JDK 7 Twice as Fast* as JDK 6 for Arrays and Arithmetic

by

The 7th version of the Java Developer’s Kit (aka JDK 7) delivers quite a speed boost over JDK 6 array accesses. For us, this is huge. It’s like another year and a half of Moore’s law for free. Only in software. And you don’t even have to write multi-threaded code.

I’ve been profiling my new K-Means++ implementation for the next LingPipe release on some randomly generated data. It’s basically a stress test for array gets, array sets, and simple multiply-add arithmetic. Many LingPipe modules are like this at run-time: named entity, part-of-speech tagging, language modeling, LM-based classifiers, and much more.

While I was waiting for a run using JDK 1.6 to finish, I installed the following beta release of JDK 7:

> java -version
java version "1.7.0-ea"
Java(TM) SE Runtime Environment (build 1.7.0-ea-b52)
Java HotSpot(TM) 64-Bit Server VM (build 15.0-b03, mixed mode)

You can get it, too:

I believe much of the reason it’s faster is the work of these fellows:

Java’s always suffered relative to C in straight matrix multiplication because Java does range checks on every array access (set or get). With some clever static and run-time analysis, Würthinger et al. are able to eliminate most of the array bounds checks. They show on matrix benchmarks that this one improvement doubles the speed of the LU matrix factorization benchmark in the U.S. National Institute of Standards (NIST) benchmark suite SciMark 2, which like our clustering algorithm, is basically just a stress test for array access and arithmetic.

So far, my tests have only been on a Thinkpad Z61P notebook running Windows Vista (64 bit) with an Intel Core 2 CPU (T2700; 2.0GHz), and 4GB of reasonably zippy memory. I don’t know if the speedups will be as great for other OSes or for 32-bit JDKs.

I’m pretty excited about the new fork-join concurrency, too, as it’s just what we’ll need to parallelize the inner loops without too much work for us or the operating system.

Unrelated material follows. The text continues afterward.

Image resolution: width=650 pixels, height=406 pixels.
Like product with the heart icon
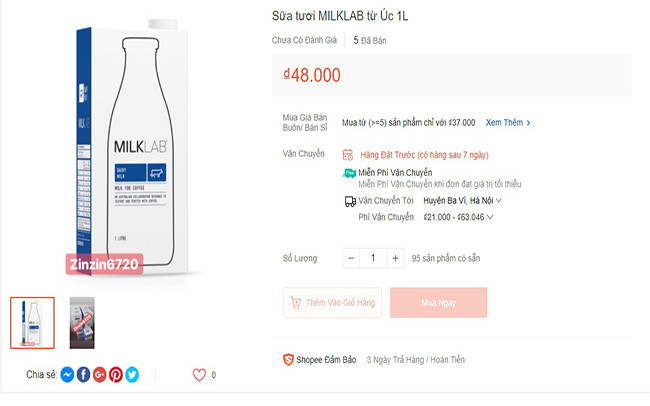pos(199,375)
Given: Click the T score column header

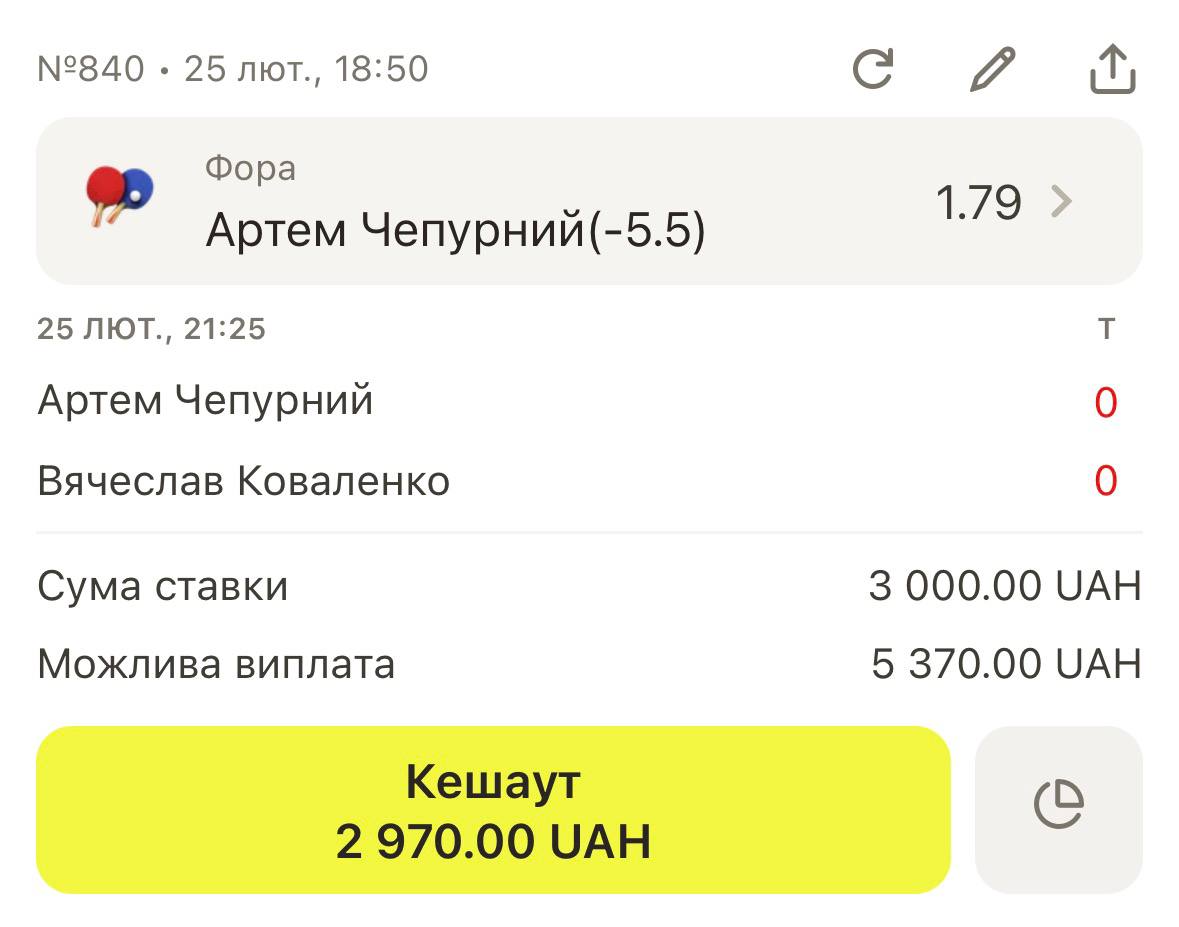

*Update: 2:30 PM, 30 March 2009 JDK 7 is only about 15% faster than Sun’s JDK 6 on my quad Xeons (E5410, 2.33GHz) at work running the same code. I’ll have to check the exact specs on both of my memory buses. The notebook has surprisingly fast memory and the Xeon’s running ECC registered memory that I don’t think is quite as fast.

Update: 11:00 AM, 31 March 2009 Like other matrix algorithms, k-means clustering is extremely front-side-bus sensitive (connection between memory and the CPU), because the bottleneck is often between memory and the CPU’s L2 cache. Memory’s significantly slower than CPU these days.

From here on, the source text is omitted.